Discussion starter · #14 ·
6mm hex key broaches require excellent quality keys (Bondhus, Wera, are two brands that are reasonably priced) to tighten to an acceptable amount. Most pedals that have 6mm broaches also have flats, but not all of them.

Pedal thread taps need to be used carefully. Some of them are standard taps that simply taper to the final 9/16 diameter...but some, like the Hozan variety, taper from the front to the back, effectively creating oversized threads. Without knowing that, someone who is otherwise competent could cause some damage to cranks. That would be compounded by the fact that it is typical to pass a tap through a hole completely if that is possible.

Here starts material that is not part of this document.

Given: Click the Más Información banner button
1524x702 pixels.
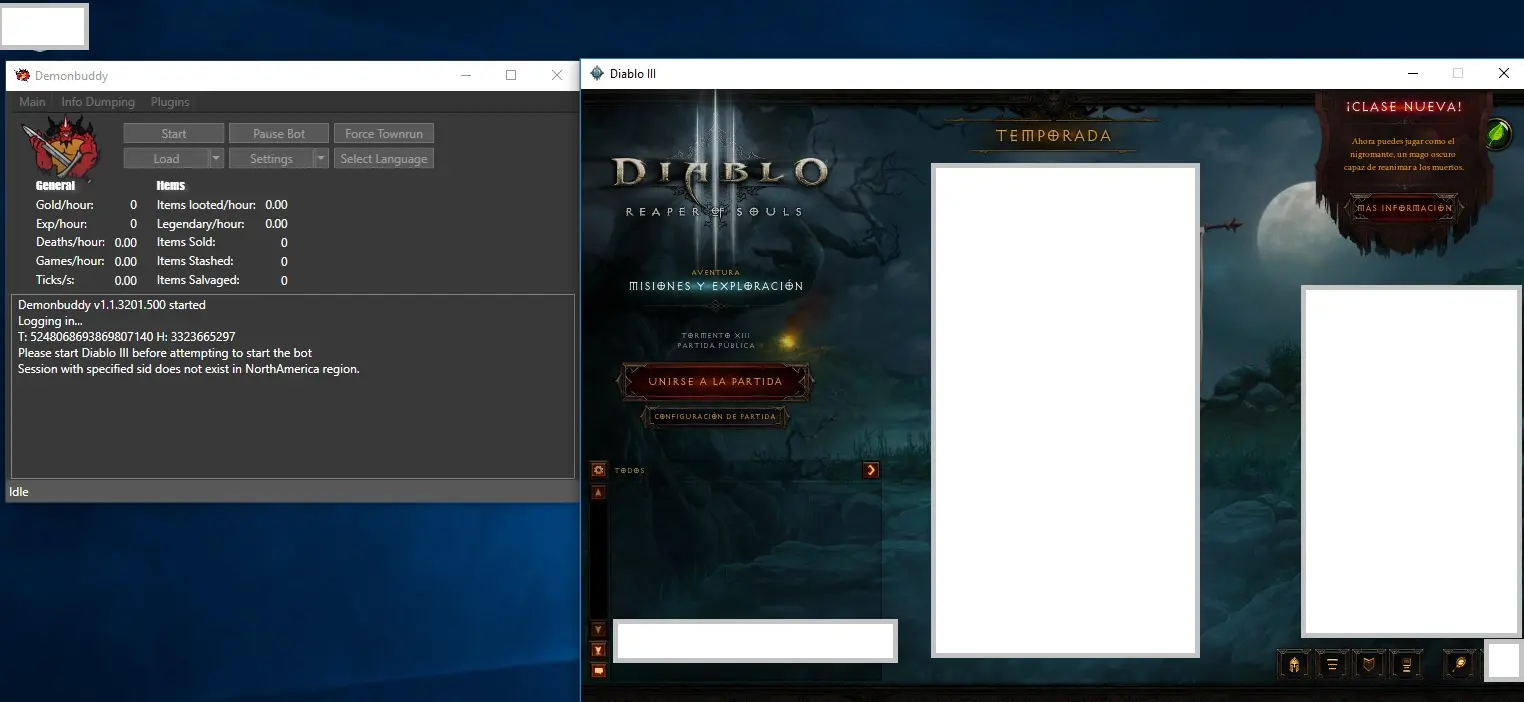Looking at the screenshot, I should 1404,209.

Finally, if you were inclined, there are pedal thread repair kits that better shops will stock. They require quite a bit of care to install without fixturing machinery, since you can wind up with a pedal that is wobbly if the reamed hole isn't perpendicular to the crank face. This is typically not a repair that is performed except to exceptionally expensive/rare crank arms, since it is a process-and-a-half.
Thanks for the advice. I believe the shop used a park tools pedal tap / generally I've found this shop to be knowledgable on the few times we've needed quick repairs while riding, but given they are a shop at a bike park, they do focus on getting bikes in and out quickly.

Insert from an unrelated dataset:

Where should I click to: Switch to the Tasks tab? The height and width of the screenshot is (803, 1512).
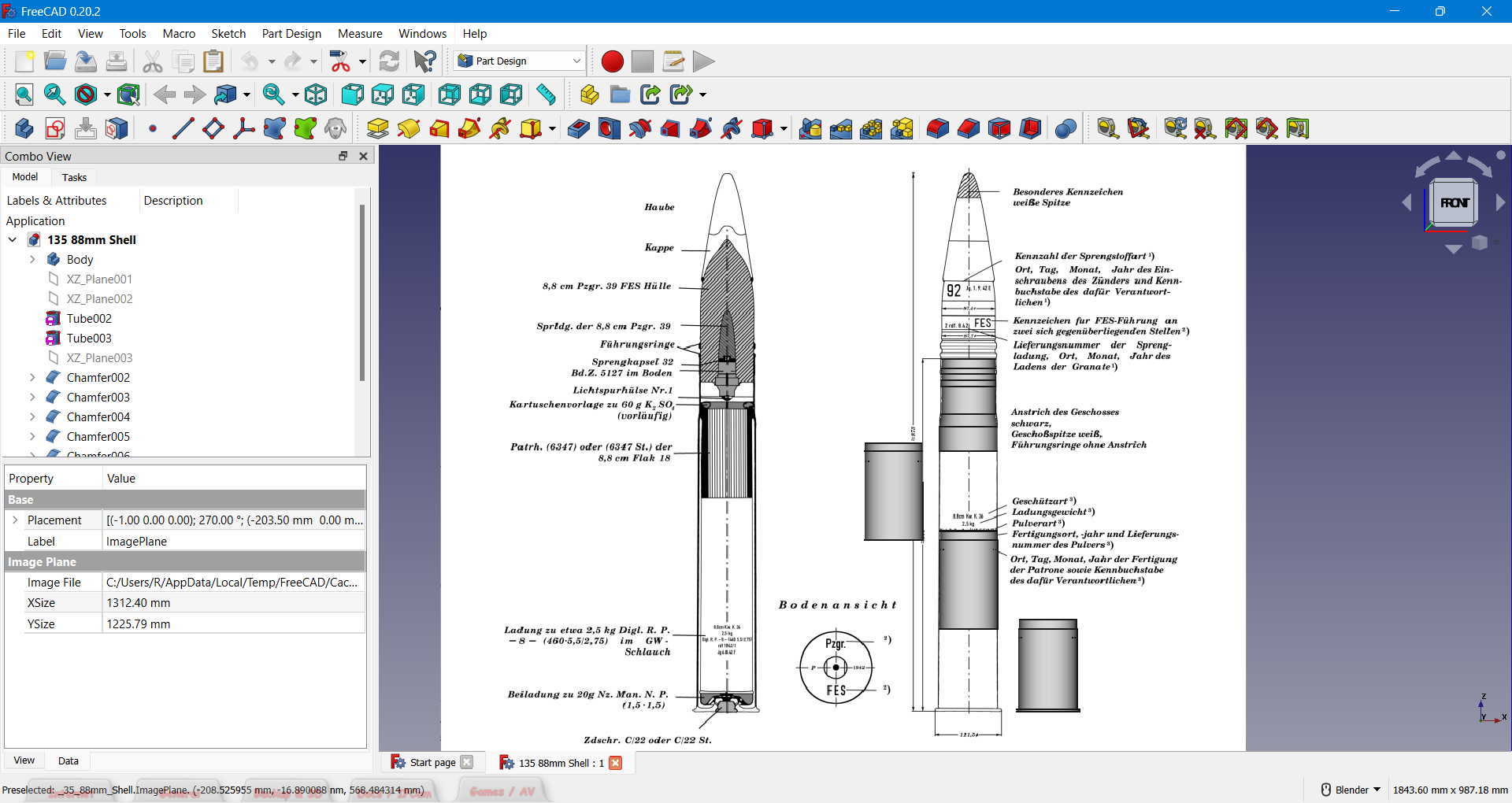(73, 177)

Do you have any views on the Park Tools p-handle hex wrench for pedals? my son's pedals are 6mm, and mine are 8mm, so I was thinking of just buying 1 of each size and keeping it in the tool box. This was what the shop used to tighten the pedals and seemed super convienent given the long shaft to be able to tighten through the bike frame vs. trying to work around the frame with a shorter allen key, though I just looked into them and it seems the long end is a ball end, which I'm not sure if that is ideal or not for tightening pedals.
 
The Park hex keys are fine; they're made by Bondhus, so are good quality.

You can use the ball-end to run the fasteners in, but you wouldn't use it to tighten anything.
 
You mentioned park so this might be relative.

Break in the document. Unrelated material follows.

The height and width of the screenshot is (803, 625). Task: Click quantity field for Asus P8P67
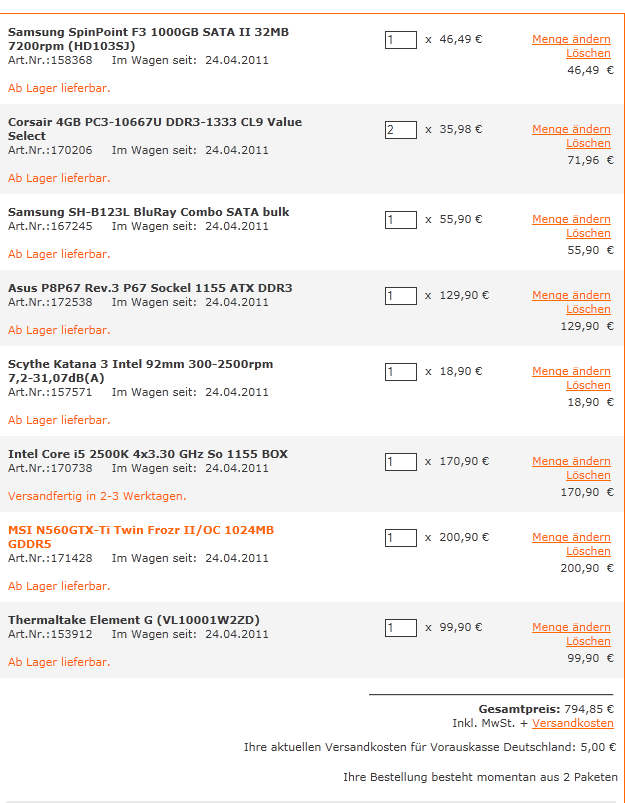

I had a random issue with pedals loosening (6C cranks/xt pedals) after multiple chainless runs. Installation definitely not being the issue as I have always installed pedals "automotive tight" and they had been on the bike for over a year. Both pedals came loose at the same time. It's also happened to a lesser extent riding a lot of park, not necessarily becoming loose per se... but they break free with much less force then they were installed/last checked.

My theory is it's due to vigorous pumping (that's what she said) and slightly backpedaling while doing so... coupled with near zero normal/forward crank rotation.

My .02
 
Discussion starter · #17 ·
You mentioned park so this might be relative.

I had a random issue with pedals loosening (6C cranks/xt pedals) after multiple chainless runs. Installation definitely not being the issue as I have always installed pedals "automotive tight" and they had been on the bike for over a year. Both pedals came loose at the same time. It's also happened to a lesser extent riding a lot of park, not necessarily becoming loose per se... but they break free with much less force then they were installed/last checked.

My theory is it's due to vigorous pumping (that's what she said) and slightly backpedaling while doing so... coupled with near zero normal/forward crank rotation.

My .02
Yea its possible, we pretty much only ride park and lots of flow trails/pumping/jumping involved. Whats the fix? Just be sure to check them periodically and re-tighten I'm guessing?
 
My experience with pedals is:

1. I haven't ever used a torque wrench, just an Allen wrench, my calibrated hands, my body weight and plenty of grease. :)
2. My pedals will always come loose after that first ride. So I tighten them again.
3. Then I tighten them again after every ride until they stop coming loose.
4. Then I check them about every few rides just in case.

I find they are the one (two?) component that will always come loose somehow. They take a beating so I'm not surprised.